Exercise details: This task calls for copying every line of the records that includes the word "input".

Data supplied:
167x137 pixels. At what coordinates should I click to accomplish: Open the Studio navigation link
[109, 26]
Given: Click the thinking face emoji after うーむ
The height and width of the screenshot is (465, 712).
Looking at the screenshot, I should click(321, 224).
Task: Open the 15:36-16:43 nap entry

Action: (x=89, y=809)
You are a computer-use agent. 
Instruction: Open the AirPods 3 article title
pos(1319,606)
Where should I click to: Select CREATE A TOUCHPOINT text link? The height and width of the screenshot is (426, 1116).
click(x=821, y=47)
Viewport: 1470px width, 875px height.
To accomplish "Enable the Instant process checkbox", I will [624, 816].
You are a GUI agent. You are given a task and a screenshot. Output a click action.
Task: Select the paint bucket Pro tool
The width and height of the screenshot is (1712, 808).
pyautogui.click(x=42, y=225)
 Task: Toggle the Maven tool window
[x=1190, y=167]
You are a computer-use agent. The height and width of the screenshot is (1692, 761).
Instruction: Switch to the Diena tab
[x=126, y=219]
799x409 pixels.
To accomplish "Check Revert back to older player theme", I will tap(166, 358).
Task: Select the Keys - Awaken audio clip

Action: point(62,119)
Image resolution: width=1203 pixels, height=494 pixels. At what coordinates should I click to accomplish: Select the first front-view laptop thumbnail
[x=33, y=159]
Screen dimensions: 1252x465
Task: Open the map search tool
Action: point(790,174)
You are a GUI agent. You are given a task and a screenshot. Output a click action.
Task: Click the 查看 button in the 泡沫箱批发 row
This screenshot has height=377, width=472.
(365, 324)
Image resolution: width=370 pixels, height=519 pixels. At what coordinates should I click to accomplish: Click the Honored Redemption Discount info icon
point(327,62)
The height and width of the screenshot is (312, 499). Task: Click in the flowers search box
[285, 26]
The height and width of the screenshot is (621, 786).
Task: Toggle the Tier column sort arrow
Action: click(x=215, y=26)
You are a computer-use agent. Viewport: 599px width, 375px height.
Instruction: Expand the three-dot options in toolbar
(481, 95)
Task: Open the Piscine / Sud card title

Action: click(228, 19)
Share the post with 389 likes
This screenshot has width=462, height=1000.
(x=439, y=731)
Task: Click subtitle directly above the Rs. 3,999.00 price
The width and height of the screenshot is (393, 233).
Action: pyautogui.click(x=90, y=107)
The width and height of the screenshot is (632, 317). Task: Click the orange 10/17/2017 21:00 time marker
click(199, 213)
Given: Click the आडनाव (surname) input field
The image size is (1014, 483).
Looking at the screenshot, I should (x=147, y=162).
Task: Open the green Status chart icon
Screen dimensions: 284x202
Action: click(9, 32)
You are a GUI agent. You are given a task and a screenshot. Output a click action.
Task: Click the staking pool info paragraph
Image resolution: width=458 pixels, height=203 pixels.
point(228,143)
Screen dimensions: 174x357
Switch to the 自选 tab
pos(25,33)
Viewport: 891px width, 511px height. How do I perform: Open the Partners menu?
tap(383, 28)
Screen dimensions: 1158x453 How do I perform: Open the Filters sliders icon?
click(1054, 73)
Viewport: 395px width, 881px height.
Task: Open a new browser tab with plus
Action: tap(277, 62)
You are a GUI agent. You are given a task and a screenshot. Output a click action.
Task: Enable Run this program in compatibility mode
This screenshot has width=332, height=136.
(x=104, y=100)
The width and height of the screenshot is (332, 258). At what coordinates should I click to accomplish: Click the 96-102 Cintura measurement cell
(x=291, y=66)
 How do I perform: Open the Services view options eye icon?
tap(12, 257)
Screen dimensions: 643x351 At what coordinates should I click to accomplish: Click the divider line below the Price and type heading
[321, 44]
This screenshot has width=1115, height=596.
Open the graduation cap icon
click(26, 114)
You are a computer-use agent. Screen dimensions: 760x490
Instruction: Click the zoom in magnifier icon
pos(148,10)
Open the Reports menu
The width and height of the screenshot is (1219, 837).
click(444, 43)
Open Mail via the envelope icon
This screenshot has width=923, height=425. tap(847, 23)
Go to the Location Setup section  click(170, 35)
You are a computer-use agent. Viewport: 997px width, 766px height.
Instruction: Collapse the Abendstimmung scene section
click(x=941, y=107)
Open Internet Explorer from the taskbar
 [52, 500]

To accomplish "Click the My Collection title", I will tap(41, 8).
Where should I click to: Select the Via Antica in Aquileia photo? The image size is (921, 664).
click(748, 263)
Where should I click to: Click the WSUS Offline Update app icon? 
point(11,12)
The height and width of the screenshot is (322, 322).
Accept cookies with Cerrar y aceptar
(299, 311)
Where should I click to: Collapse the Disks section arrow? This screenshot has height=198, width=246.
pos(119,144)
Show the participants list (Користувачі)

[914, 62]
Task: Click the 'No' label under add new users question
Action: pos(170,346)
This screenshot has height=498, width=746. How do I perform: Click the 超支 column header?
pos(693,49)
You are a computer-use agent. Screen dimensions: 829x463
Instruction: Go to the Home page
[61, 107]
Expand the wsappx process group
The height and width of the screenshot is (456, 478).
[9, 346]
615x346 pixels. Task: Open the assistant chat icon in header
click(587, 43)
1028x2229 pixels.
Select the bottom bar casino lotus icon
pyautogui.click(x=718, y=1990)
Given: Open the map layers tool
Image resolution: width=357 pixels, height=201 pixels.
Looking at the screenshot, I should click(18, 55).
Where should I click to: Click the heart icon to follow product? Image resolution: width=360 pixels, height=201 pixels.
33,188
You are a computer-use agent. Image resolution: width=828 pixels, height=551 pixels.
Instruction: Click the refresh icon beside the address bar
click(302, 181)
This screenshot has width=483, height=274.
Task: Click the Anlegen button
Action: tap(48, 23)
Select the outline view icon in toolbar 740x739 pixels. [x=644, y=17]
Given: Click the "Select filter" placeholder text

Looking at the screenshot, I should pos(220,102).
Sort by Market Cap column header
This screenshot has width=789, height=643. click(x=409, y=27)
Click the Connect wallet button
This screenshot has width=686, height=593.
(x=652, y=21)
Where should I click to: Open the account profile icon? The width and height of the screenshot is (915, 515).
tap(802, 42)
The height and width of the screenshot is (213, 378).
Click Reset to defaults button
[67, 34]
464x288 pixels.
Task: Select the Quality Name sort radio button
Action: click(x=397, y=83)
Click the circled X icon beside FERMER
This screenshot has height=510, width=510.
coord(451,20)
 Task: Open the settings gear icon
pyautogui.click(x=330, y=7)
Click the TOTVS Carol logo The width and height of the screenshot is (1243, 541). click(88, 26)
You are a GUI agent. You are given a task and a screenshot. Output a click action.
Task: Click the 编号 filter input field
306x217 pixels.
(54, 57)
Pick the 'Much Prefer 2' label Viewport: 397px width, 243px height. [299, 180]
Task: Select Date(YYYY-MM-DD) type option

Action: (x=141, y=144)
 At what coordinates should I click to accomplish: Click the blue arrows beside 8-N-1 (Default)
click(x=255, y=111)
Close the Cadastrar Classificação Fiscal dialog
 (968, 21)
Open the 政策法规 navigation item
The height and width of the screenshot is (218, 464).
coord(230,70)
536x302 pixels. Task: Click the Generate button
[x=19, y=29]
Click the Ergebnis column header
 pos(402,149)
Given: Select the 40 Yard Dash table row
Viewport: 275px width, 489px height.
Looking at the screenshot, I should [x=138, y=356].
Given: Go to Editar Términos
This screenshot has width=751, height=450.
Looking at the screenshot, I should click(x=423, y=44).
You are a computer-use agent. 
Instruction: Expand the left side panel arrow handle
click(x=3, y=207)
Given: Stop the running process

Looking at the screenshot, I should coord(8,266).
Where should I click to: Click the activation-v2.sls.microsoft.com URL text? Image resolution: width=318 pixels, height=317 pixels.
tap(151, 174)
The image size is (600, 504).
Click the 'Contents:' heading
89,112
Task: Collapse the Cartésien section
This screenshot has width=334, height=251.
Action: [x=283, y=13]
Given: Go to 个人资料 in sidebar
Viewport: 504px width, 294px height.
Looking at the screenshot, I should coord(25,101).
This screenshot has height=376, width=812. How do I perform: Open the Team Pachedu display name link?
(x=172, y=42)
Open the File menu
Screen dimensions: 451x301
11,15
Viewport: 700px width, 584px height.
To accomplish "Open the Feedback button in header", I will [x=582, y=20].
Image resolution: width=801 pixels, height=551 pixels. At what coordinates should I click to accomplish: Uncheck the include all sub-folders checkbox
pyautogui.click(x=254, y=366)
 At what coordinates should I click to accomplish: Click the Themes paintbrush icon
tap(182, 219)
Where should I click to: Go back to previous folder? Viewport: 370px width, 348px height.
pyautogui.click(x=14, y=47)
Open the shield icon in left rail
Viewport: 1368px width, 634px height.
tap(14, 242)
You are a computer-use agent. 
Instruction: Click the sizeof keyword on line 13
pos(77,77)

Exercise answer:
Given: Click the आडनाव (surname) input field
Task: Click the 编号 filter input field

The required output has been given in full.